_Task prompt_. Answer with nothing except the number of lines in the listing that include the word "computer".

_Provided data_.
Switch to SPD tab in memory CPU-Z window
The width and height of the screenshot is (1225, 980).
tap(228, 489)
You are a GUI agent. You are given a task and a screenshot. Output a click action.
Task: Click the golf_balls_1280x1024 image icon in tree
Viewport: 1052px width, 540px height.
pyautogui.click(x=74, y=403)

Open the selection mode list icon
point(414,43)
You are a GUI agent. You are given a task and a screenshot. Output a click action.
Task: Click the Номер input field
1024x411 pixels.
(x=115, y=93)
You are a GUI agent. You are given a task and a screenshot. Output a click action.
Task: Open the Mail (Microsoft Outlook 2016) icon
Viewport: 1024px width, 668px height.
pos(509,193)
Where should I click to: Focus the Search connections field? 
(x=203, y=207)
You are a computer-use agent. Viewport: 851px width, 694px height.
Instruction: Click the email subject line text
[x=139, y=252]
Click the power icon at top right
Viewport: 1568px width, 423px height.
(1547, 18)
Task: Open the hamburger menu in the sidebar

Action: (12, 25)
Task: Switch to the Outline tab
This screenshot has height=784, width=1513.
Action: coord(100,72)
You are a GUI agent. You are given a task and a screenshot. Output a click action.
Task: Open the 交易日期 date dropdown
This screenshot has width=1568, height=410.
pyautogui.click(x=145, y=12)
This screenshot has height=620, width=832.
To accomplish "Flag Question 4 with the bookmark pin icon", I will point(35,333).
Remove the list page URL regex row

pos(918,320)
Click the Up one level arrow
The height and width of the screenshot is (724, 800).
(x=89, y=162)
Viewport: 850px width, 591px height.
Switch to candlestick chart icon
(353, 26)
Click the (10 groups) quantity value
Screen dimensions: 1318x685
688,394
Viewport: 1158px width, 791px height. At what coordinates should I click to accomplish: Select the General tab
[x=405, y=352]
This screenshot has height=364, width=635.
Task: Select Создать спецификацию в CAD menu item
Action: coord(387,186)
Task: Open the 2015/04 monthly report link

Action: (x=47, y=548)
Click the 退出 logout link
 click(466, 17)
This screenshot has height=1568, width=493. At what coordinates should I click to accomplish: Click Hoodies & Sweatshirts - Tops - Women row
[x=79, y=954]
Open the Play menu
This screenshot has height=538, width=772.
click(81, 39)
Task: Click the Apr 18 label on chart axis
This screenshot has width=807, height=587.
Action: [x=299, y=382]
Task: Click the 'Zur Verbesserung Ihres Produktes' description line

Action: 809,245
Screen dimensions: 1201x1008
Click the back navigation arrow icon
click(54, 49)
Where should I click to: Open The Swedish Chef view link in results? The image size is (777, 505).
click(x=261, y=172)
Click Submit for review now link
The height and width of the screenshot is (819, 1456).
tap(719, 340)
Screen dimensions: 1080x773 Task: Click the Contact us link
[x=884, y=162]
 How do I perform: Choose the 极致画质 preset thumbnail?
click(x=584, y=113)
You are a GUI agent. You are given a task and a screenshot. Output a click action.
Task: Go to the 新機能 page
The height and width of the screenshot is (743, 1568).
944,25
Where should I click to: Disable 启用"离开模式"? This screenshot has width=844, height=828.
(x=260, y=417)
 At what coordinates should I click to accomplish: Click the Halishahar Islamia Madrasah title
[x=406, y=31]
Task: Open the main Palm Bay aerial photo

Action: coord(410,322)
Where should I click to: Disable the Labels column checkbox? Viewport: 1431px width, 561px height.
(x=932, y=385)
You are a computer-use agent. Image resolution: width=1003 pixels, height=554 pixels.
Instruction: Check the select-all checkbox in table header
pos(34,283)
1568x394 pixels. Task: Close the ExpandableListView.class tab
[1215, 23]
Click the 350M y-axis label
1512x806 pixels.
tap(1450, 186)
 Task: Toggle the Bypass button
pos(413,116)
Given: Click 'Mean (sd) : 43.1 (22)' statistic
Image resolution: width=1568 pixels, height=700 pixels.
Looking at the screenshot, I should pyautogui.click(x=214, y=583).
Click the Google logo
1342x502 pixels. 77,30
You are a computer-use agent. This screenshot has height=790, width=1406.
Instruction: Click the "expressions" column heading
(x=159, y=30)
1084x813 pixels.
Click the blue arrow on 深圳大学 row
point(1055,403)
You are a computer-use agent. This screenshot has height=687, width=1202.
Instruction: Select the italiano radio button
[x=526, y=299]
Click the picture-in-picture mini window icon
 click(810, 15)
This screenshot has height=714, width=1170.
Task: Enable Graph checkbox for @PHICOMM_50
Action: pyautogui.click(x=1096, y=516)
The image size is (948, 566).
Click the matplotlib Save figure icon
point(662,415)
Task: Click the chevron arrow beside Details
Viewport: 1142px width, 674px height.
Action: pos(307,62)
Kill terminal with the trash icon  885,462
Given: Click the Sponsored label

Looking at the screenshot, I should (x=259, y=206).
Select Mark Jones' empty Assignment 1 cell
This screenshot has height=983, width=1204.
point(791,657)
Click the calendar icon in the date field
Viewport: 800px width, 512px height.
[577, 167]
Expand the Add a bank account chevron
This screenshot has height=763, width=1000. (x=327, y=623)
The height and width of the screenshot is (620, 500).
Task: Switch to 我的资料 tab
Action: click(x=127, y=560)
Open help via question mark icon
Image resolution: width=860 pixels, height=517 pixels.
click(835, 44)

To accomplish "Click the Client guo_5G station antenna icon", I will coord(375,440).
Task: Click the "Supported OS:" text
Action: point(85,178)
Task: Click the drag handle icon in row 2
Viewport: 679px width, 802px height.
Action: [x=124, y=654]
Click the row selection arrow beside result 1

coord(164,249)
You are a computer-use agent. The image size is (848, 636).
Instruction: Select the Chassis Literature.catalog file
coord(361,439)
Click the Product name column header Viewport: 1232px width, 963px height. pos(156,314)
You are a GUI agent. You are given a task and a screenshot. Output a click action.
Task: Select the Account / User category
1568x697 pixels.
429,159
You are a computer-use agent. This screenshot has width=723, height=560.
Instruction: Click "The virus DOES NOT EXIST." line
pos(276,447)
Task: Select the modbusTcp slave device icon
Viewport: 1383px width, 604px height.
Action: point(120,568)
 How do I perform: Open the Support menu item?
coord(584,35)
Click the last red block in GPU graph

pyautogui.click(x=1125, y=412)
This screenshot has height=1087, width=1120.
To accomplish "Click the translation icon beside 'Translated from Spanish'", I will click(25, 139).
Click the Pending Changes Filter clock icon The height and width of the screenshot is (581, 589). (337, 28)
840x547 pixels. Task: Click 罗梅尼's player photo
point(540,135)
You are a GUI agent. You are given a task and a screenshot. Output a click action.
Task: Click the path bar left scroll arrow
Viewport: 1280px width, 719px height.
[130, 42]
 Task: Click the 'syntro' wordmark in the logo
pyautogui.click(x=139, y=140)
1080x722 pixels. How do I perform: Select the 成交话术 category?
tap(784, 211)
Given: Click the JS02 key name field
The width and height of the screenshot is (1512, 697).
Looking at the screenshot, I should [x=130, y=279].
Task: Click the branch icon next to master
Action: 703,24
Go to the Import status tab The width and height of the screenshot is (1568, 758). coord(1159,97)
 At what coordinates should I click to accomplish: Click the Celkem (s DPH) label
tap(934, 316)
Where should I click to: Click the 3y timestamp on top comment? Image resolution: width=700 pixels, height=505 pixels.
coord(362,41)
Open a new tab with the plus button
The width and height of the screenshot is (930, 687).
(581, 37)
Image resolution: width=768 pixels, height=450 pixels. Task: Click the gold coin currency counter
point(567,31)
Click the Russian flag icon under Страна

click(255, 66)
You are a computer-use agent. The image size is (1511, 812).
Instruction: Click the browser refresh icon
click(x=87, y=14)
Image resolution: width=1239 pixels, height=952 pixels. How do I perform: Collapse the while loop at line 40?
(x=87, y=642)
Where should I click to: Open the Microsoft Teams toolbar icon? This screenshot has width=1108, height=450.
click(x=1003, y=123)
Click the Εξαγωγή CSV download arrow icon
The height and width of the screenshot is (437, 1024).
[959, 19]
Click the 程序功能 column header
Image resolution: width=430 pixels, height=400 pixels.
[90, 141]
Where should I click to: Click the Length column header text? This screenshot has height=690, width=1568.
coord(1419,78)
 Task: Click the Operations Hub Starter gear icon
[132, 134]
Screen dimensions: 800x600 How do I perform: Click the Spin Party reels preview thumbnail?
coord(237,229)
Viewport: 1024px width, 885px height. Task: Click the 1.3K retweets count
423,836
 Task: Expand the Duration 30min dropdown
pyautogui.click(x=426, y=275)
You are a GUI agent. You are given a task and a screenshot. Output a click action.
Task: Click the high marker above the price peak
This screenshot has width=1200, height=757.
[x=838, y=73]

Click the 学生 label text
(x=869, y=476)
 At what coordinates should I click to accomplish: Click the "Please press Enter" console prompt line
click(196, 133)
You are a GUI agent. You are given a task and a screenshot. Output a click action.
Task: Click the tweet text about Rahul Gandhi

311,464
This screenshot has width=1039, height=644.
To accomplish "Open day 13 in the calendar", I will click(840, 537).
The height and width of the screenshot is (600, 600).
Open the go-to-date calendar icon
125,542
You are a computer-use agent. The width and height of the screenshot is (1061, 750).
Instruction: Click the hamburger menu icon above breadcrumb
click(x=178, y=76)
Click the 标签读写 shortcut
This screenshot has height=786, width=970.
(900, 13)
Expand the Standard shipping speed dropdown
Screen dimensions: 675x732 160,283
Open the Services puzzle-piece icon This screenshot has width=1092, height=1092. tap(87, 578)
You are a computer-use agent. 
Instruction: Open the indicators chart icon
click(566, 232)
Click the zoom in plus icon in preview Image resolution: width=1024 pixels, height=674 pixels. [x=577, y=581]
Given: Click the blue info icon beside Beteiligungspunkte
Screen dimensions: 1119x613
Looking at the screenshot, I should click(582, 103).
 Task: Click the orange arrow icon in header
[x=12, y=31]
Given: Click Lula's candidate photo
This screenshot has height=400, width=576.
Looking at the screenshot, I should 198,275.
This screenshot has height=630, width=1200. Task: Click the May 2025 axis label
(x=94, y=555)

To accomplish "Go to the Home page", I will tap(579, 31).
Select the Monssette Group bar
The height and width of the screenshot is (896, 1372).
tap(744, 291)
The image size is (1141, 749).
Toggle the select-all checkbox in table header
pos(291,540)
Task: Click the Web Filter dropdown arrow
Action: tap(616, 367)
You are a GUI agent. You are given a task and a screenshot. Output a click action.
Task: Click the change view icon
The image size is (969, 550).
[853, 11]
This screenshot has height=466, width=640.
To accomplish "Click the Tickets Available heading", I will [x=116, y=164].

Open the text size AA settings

_Solved exercise_. 9